Weeki Wachee Springs Mermaid Race: An Organizer’s Nightmare

Oct 18, 2017 | By: Michael Popke

On the surface, the sold-out Weeki Wachee Springs Mermaid Race had everything going for it. Cool location in Florida (check). A variety of distances (check). A sellout crowd (check). And of course, the cache of being the one and only mermaid race (big check). So what went wrong?

Basically, everything that could – and it all fell on the organizers’ shoulders. Let’s review...

One of the first rules any sports event planner follows is this one: Meet the needs of all participants and ensure their safety.
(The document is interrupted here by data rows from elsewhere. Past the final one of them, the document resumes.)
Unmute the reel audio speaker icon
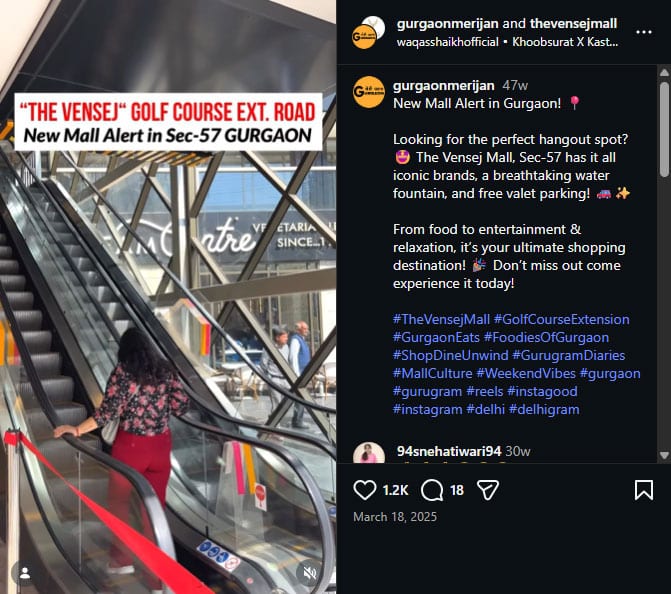This screenshot has height=594, width=671. [309, 573]
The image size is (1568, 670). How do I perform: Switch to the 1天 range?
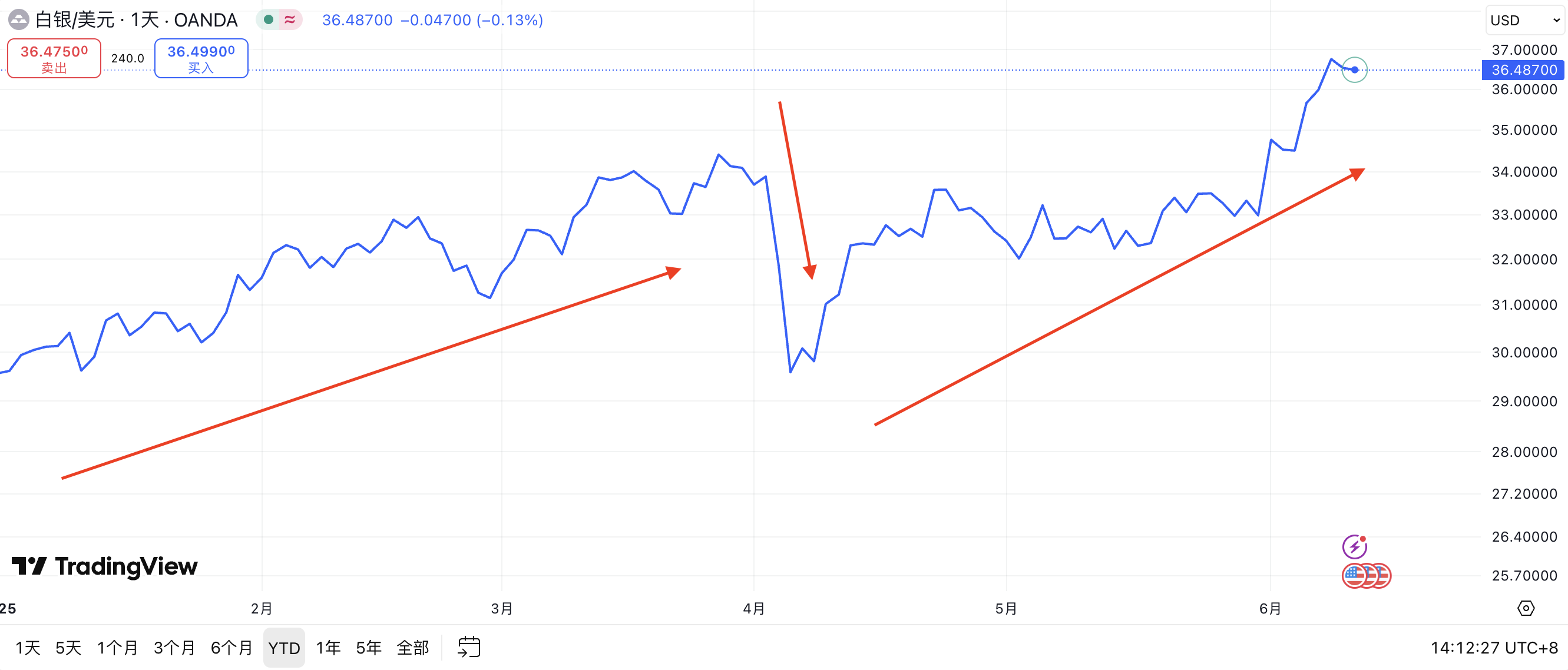28,648
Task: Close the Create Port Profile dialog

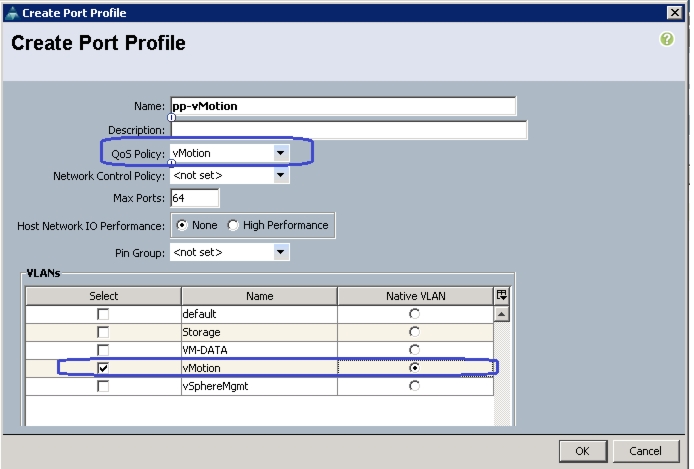Action: (x=675, y=12)
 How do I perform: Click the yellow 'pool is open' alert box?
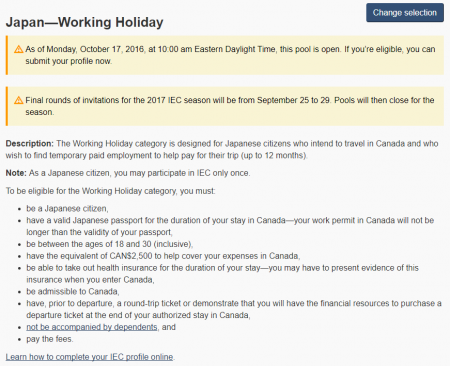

Weeki Wachi organizers found that out the hard way after their September 23 event failed miserably.

Among the complaints, according to RunnersWorld.com:

• Waits of an hour or longer to pick up bibs

• A 90-minute delay before the start of the half-marathon

• Inaccurate race distances

• Inadequate water supply for runners as temperatures soared into the 90s

• No safe highway crossing on the course

“We watched three people almost get hit by a truck when we were coming up to the turnaround point,” 5K participant Jennifer Bryant of DeLand, Fla., said. “We all screamed because we thought we were going to watch someone get hit.”

This first-time mermaid-themed race offered options of 1 mile, 5k and half-marathon, and attracted an estimated 800 runners. Now, the event’s organizer, Arizona-based Landmark Races, faces allegations from the Florida Department of Transportation that race director Marc Heon never even obtained a permit to hold the event.

Heon posted a lengthy statement and apology on its Facebook page, partially blaming Hurricanes Irma and Maria: 

The inaugural race event at Weeki Wachee Springs did not go as planned. For some of you, that is an understatement. For others, you may chalk it up to an inaugural event. As a race director with goals to bring running events to unique venues, I am embarrassed by the way the event played out. Months of planning were uprooted with the arrival of back-to-back hurricanes, and the original vision for this inaugural event was quickly challenged. … We had originally started out with over 40 volunteers for race day, and Irma took away 37 of them.

But, as RunnersWorld.com pointed out, not all participants were satisfied with that response (which, it should be noted, did not include the offer of a refund): “The hurricane, they say, had nothing to do with offering safe courses of the correct distance or enough water and cups to drink it out of. The race also failed to provide the correct address for the off-site race parking lot, accurate course markings and mile markers, and post-race food — all of which should not have been affected by the hurricane, either.”